TO PROTECT THE INNOCENT AND THE ENTREPRENEURIAL, ALL NAMES OF PEOPLE AND PLACES HAVE BEEN CHANGED OR OMITTED.
The time has come to reveal what has to be revealed. When it comes to landscaping water gardens the majority of the work involved is moving dirt. I think of my head gardener at Goldney Hall back at the end of the 70s when I told him I was going to leave the garden and set up as a landscaper. He said:
" You dont want to be a landscaper, that's just movin' bloomin' dirt all day!"
And God he's right. Now over 37 years later the back is dodgy, the knees are worn out, the hands are prone to seizing with arthritis in the cold and piles are always a threat lurking in the background. And what's it been doing, moving dirt and splashing around in foetid mires.
He also said that his Father used to say to him; "No matter how much edumication 'eve 'ad, once you've got those puddies dirty, you'll naver get them clean agin." Which is a way of saying that once you are in the rut of manual labour, you will find virtually impossible to get out of it. And so it has been.
Here I am, I've had people working for me. Six blokes at one time. I've done prestigious winning gardens at Chelsea and other shows, I've made videos, been on TV, written six books on water gardening and still I'm back on the tools. I hoped at one time that I could just write about water gardens, but no. AS soon as I got involved and started to make a name for myself in that world, the remuneration diminished to such a dismal amount I had to go back on the tools. Besides all but one of the magazines I worked for either folded or went bust.
So here I am at a Water Garden centre in the west country. The same company, although different owners, that I was working with back at the beginning of the 80s. My first job as a self-employed landscaper was to design and build a whole string of water gardens that would be an inspiration to the customers that came to buy water garden building products, plants and fish at the Water Gardens aquatic centre.
Back in 1981 a single family, we'll call them Robertsons (after the jam makers) owned a small water garden or aquatic centre. The original proprietor Yorke Robertson, had a son, Arbuthnot, whose ambitions that knew no bounds. And so it was that within 3 years the business had grown so much that it could not be contained in the small converted farmyard in the village of Blogland and so they bought an old nursery 3miles out of Blogland to Landblog. Here I was commissioned to build a series of ponds that would be typical of certain styles that may be of inspiration again to the customers, but also they had to be big, big enough to draw the people in as they flashed by on the main road that ran past the nursery.
This was the development that would take up a lot of my time in construction and subsequently maintenance and has given me the opportunity to see what really works when it comes to water gardens.
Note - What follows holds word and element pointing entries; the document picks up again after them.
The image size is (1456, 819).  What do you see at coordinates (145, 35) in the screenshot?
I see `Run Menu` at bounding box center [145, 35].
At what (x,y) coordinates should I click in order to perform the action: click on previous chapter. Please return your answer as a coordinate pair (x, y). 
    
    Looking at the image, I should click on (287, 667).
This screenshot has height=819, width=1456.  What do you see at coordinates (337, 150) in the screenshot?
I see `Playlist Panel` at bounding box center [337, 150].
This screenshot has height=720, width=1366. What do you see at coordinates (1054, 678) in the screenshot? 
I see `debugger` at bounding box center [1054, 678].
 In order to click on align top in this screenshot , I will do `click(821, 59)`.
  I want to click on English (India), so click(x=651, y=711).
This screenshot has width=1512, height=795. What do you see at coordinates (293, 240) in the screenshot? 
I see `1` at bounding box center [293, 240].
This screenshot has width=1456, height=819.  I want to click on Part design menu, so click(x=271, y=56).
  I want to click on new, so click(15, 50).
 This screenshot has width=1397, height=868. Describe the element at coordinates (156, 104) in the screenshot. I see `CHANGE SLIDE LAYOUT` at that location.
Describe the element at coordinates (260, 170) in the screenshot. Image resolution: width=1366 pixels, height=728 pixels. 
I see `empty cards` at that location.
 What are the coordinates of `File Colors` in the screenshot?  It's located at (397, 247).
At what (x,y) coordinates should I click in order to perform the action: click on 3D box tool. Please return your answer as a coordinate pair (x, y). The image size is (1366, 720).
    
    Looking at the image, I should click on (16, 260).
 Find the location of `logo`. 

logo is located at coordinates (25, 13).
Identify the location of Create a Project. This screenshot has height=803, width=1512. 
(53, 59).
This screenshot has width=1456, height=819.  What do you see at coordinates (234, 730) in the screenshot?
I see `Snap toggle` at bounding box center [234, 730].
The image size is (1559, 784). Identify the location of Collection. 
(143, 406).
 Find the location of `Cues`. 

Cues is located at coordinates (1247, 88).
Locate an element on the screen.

I have built every single style of water garden there is at this place, using every bit of kit that there is available. And so I know the pros and cons of everything that has ever been made, a lot of it having been 'researched and developed' here back in the 80s. If you dont believe me, well read on as the this blog progresses, because as time goes on , I will be rebuilding and repairing all of these gardens. Some of them. now well over 23 years old, have already been repaired over the last year or two. Many of them are still thriving after all that time despite having been left derelict for the best part of 10years. And that's a story in itself.